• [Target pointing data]

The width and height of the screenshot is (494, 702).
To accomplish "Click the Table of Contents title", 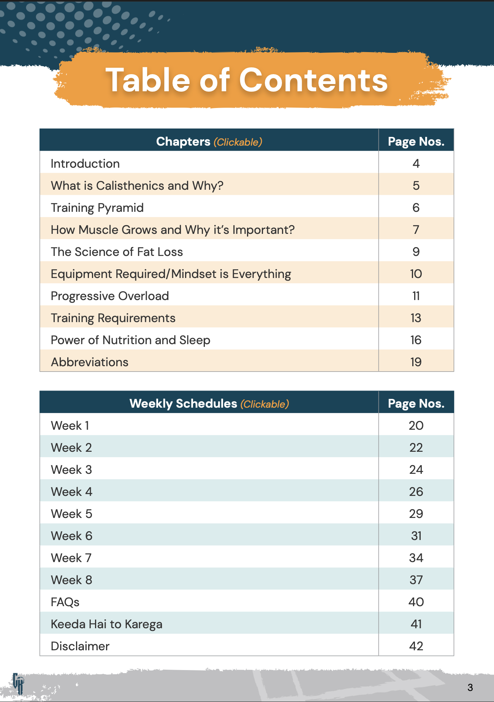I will click(247, 80).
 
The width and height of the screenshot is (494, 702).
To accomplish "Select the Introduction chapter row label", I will click(85, 164).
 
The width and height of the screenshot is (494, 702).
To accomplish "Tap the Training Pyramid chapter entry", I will click(97, 208).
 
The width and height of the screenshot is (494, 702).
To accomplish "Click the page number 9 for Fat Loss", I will click(416, 252).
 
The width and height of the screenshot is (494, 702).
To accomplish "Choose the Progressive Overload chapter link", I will click(110, 296).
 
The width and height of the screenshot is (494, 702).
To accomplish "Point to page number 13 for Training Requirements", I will click(416, 318).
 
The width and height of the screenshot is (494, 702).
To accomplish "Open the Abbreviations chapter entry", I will click(90, 362).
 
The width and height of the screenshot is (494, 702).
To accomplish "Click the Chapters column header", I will click(209, 141).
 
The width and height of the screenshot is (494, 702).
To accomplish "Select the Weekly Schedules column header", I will click(209, 403).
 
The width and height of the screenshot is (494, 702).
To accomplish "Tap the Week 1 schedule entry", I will click(70, 426).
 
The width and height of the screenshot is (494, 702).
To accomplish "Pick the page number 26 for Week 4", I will click(416, 492).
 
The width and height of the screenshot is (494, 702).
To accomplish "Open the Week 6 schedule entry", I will click(71, 536).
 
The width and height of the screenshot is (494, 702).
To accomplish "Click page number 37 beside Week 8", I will click(416, 580).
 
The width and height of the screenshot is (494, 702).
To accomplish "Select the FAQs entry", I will click(65, 602).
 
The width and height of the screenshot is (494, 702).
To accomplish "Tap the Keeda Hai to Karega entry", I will click(106, 624).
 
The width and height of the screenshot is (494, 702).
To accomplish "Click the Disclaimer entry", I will click(80, 646).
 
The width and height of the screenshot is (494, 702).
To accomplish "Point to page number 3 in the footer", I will click(470, 688).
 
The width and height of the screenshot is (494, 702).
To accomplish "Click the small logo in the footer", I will click(18, 683).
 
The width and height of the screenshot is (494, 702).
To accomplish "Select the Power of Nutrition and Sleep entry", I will click(130, 340).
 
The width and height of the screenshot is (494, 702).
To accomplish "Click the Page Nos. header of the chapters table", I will click(416, 141).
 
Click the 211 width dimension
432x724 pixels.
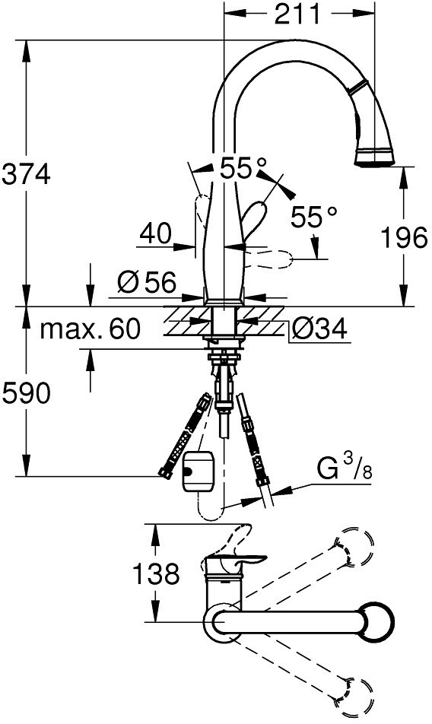(x=297, y=14)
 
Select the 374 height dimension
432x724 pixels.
(x=27, y=175)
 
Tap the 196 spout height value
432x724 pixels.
(x=405, y=238)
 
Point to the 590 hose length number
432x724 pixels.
(x=26, y=394)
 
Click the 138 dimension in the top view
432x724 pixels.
(x=156, y=574)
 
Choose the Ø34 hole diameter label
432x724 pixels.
(x=319, y=329)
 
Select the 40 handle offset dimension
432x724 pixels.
(x=156, y=234)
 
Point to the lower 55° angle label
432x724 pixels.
(x=314, y=216)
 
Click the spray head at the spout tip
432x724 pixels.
(x=374, y=156)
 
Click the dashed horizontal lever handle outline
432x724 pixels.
(x=268, y=259)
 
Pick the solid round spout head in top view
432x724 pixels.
(x=376, y=621)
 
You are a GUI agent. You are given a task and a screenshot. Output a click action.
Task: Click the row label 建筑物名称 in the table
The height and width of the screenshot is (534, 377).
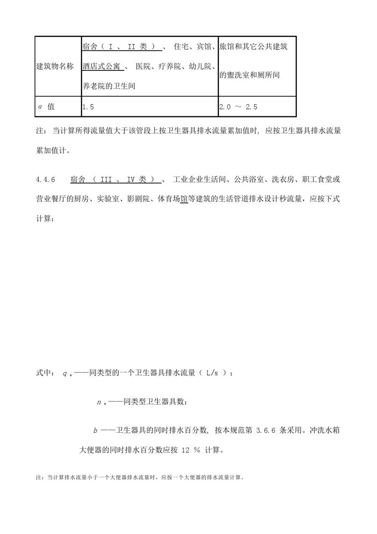coord(55,66)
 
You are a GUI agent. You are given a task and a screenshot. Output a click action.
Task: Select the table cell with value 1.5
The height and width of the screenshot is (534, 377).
coord(88,107)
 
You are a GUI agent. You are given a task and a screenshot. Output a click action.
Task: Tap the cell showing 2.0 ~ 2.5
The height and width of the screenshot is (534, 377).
coord(238,107)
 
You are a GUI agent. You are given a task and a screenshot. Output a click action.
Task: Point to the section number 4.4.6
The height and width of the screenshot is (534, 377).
coord(46,180)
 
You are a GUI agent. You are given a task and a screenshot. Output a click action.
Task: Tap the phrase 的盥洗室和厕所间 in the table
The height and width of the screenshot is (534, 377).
coord(250,76)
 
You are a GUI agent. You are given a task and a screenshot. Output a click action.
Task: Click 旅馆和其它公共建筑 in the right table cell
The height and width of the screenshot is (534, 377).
coord(253,47)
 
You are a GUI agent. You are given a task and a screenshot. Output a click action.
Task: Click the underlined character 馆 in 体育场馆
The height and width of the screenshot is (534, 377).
coord(183,199)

• [Task statement]
Report each line of the items above that contains the string "number", copied in full. Treat the match as case-sensitive.

• [Full answer]
To accomplish "Click the page number 9 for Fat Loss", I will click(416, 252).
To accomplish "Point to page number 13 for Training Requirements", I will click(416, 318).
To accomplish "Pick the page number 26 for Week 4", I will click(416, 492).
To accomplish "Click page number 37 beside Week 8", I will click(416, 580).
To accomplish "Point to page number 3 in the footer", I will click(470, 688).
Point to the 590 hose length number
Task: Point to the section number 4.4.6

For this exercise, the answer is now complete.